Online instruction destined to increase in California colleges

SACRAMENTO, Calif. — Gov. Jerry Brown and California university officials say it’s inevitable.

Targeting a tech-savvy generation, they are paving the way for more students to pass courses and obtain degrees without ever going to class.

Given budget constraints, they say boosting online programs is the only way to accommodate more students without expanding campuses and making higher education even more expensive.

“There’s not a luxury of sitting in the present trajectory, unless you don’t mind paying ever-increasing tuition,” Brown told the University of California regents last month.

Distance learning has been around for decades, typically as a means of offering extension and enrichment courses, but the new wave goes far beyond recorded classroom lectures. Online courses can incorporate face-to-face interaction via Skype, as well as chat rooms, blogs, discussion forums, electronic tutoring, instructional games and push-button audio or video.

Students can use online classes to tackle studies at any hour, from any location. Colleges can use them to unclog bottlenecks that keep students from obtaining vital courses they need to obtain degrees on a timely basis.

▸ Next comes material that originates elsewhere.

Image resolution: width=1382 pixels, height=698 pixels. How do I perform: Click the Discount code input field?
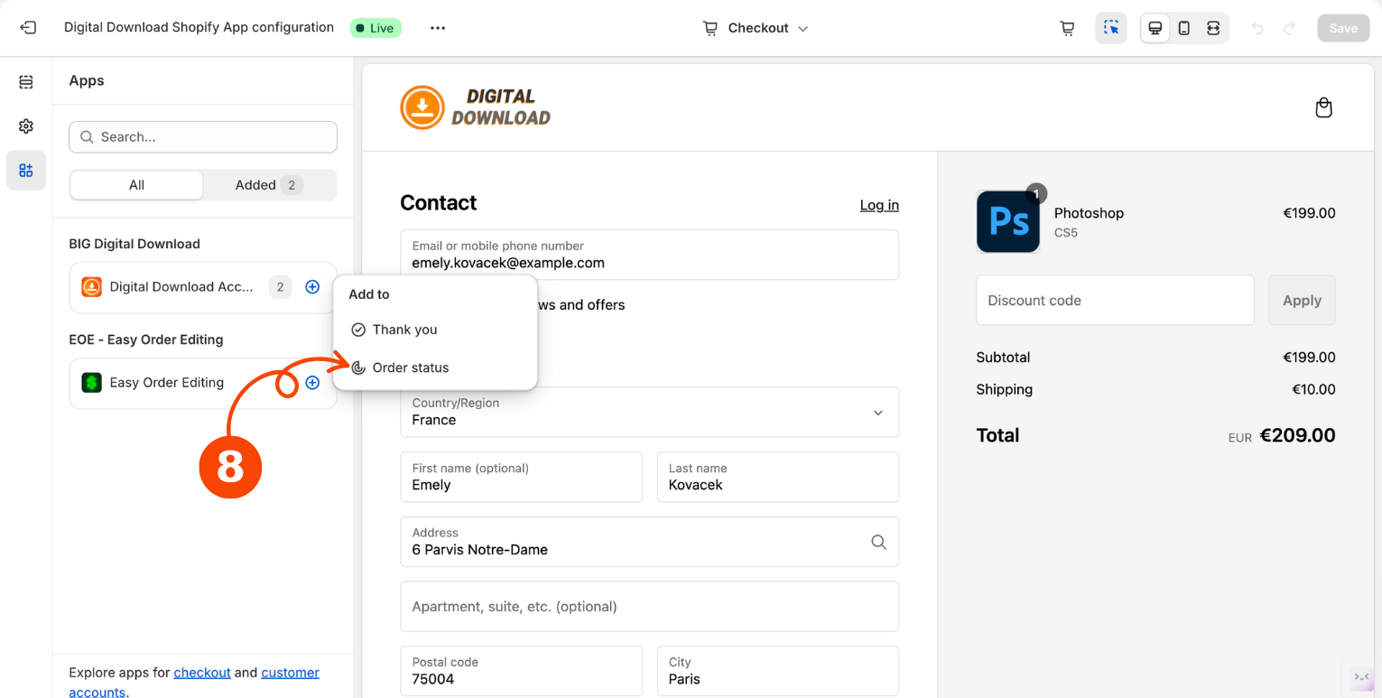point(1115,301)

But the landscape is dotted with obstacles, including course development costs and concerns about academic rigor, faculty acceptance and adequate student assistance.

Teacher representatives at all three levels of California colleges and universities say they do not necessarily oppose online instruction. If it must be done, they say, care should be taken to maintain faculty control over content, preserve teaching jobs and ensure that students have an adequate opportunity to obtain individual assistance.

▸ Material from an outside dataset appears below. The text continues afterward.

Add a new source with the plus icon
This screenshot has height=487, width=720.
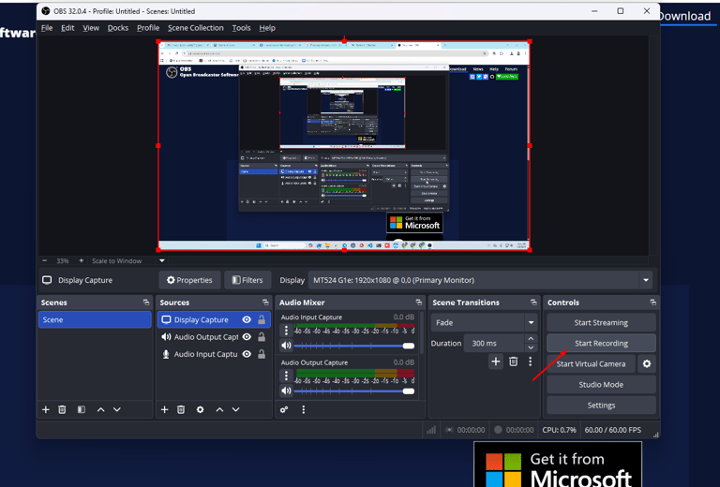coord(164,409)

“All of it is worth experimenting with. Nobody opposes it. We don’t think it’s a bad thing,” said Lillian Taiz, a professor and president of the California Faculty Association, which represents California State University faculty. “But I think we have to be realistic about what we’re doing, and at the very least, we have to do no harm.”

Behind the scenes, online education is a massive industry, with private firms offering a range of high-tech products, from computer software to flash cards and safeguards against student cheating.

“I’ve seen people where you can see the dollar signs in their eyes — they just want to write a program and have you write a check and think they’ve solved the problem,” said Joan Buchanan, chairwoman of the Assembly Education Committee. “We have tremendous potential with all of this. We just need to make sure that we maintain the integrity of the system.”

Cautiously, California colleges have been increasing the number of credit-bearing courses that are presented entirely or partially online.

Nearly one in four California community college students is expected to take at least one online course this year. Almost half the state’s 112 community colleges offer degrees and certificates that can be obtained without ever attending a campus class. Even so, enrollment bottlenecks at community colleges meant nearly a half-million students were on course waiting lists last year.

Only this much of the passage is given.